Giovedì, 24 Giugno 2021
stasera l'intervista esclusiva

Formigoni a Le Iene: "Il mio vitalizio? Una vittoria del diritto, nessuno deve morire per stenti"

L'ex presidente della Regione Lombardia, condannato per corruzione e attualmente ai domiciliari, ha vinto il ricorso per la restituzione della pensione

Roberto Formigoni

"Come scatarrare sui cittadini onesti", così l'ex ministro dell'Istruzione Lucia Azzolina ha definito giorni fa la restituzione del vitalizio a Roberto Formigoni, condannato per corruzione a 5 anni e 10 mesi e attualmente ai domiciliari. "A me il nome Azzolina fa venire in mente i banchi a rotelle che ho visto accatastati in molte scuole" ha risposto l'ex presidente della Regione Lombardia in un'intervista esclusiva a Le Iene, in onda questa sera, martedì 1 giugno, in prima serata su Italia 1.

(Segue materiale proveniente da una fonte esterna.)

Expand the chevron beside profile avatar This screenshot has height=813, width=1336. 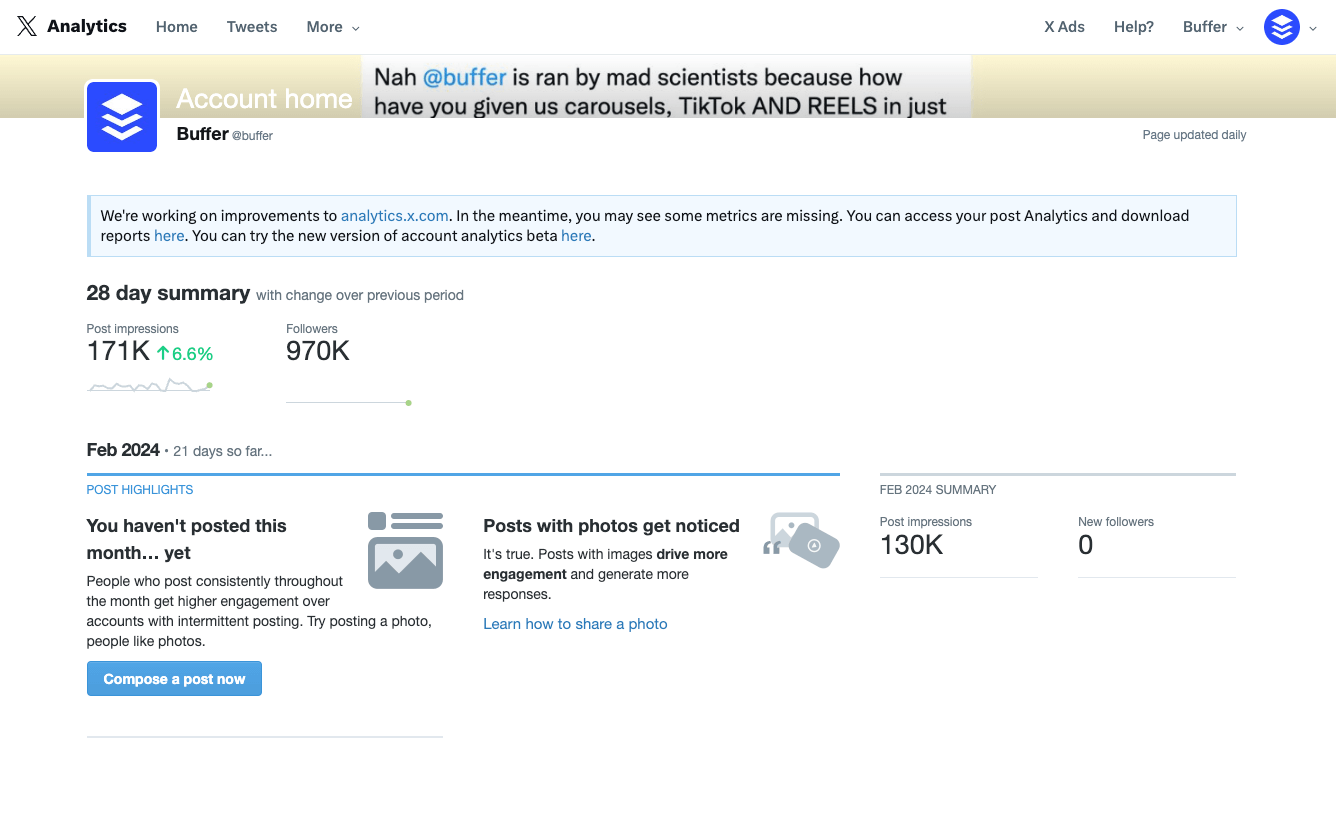tap(1313, 28)
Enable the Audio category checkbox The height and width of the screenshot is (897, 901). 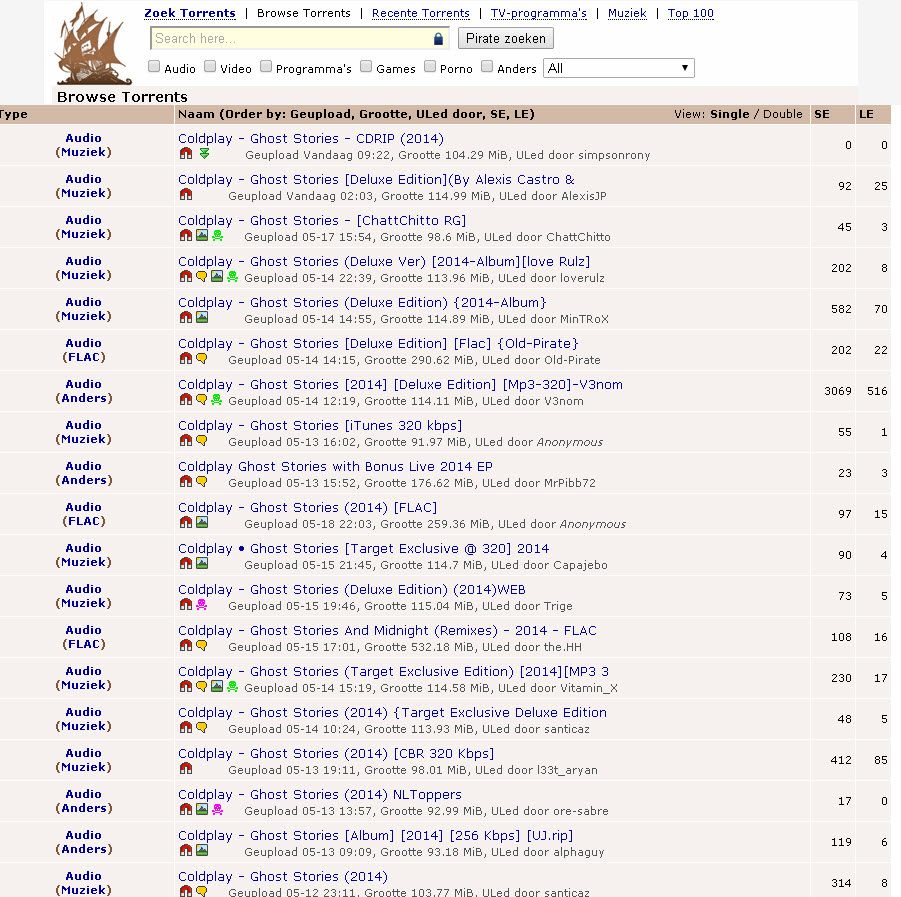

Giulia Innocenzi lo ha intervistato nell'appartamento di Milano in cui sta scontando la pena. "Ho la possibilità di uscire due ore al giorno, per il resto devo stare in casa" spiega, ricordando i 5 mesi trascorsi in carcere: "Avevo una cella che dividevo con altri tre detenuti. Sono stato trattato con grandissimo rispetto, era presente uno di loro condannato per omicidio, mi disse 'noi tutti i giorni laviamo, puliamo. Tu non farai nulla di tutto questo, abbiamo deciso, tu hai fatto tanto bene ai cittadini, vogliamo darti questo segno di riconoscenza'. Non ho potuto fare nulla, addirittura non volevano che apparecchiassi la tavola".

Il vitalizio a Formigoni: essere condannati in via definitiva non basta più per lo stop?

Formigoni ha vinto il ricorso per riottenere il vitalizio - o meglio "pensione", come la definisce più volte nel corso dell'intervista - scatenando una polemica che ancora fatica a placarsi: "Ricevo attorno ai 2000 euro al mese. O quello oppure non ho niente. Tenga conto che mi è stato sequestrato tutto". Prima della condanna ne riceveva due, uno dalla Regione Lombardia e l'altro dal Senato, per un totale di 10 mila euro. "Dal momento della condanna la Corte Dei Conti mi ha sequestrato integralmente il vitalizio di Regione Lombardia" fa sapere Formigoni, che dopo essersi visto togliere anche quello del Senato ha fatto subito ricorso: "La commissione di garanzia mi ha dato pienamente ragione, ha stabilito quindi che la sentenza Grasso non stava né in cielo né in terra - continua - In termini di diritto ha riconosciuto il mio diritto a non morire di stenti". Soldi che gli spettano, spiega ancora: "Avendo lavorato nelle Istituzioni per 34 anni ho maturato la pensione. Voglio vivere con i soldi miei. La legge italiana stabilisce con chiarezza che la pensione non può essere sequestrata, se non nella misura massima del 20% a nessuno, tranne a chi si è macchiato di delitti di mafia, di terrorismo o ha evaso - prosegue Roberto Formigoni - I soldi sono i miei! Non sono dello Stato, i soldi sono la rinuncia a una parte dell'emolumento che io ho fatto per 16 anni, mese per mese".

A proposito dei 47 milioni che deve risarcire dice: "Se mi lasciassero lavorare potrei trovare un lavoro significativo e potrei magari fare quello che devo. Sono stato aiutato in questi mesi dagli amici che mi hanno permesso di sopravvivere". E infine, sempre sul vitalizio che tanto fa discutere: "E' una vittoria del diritto. Il diritto che dice che in Italia nessuno deve morire per stenti".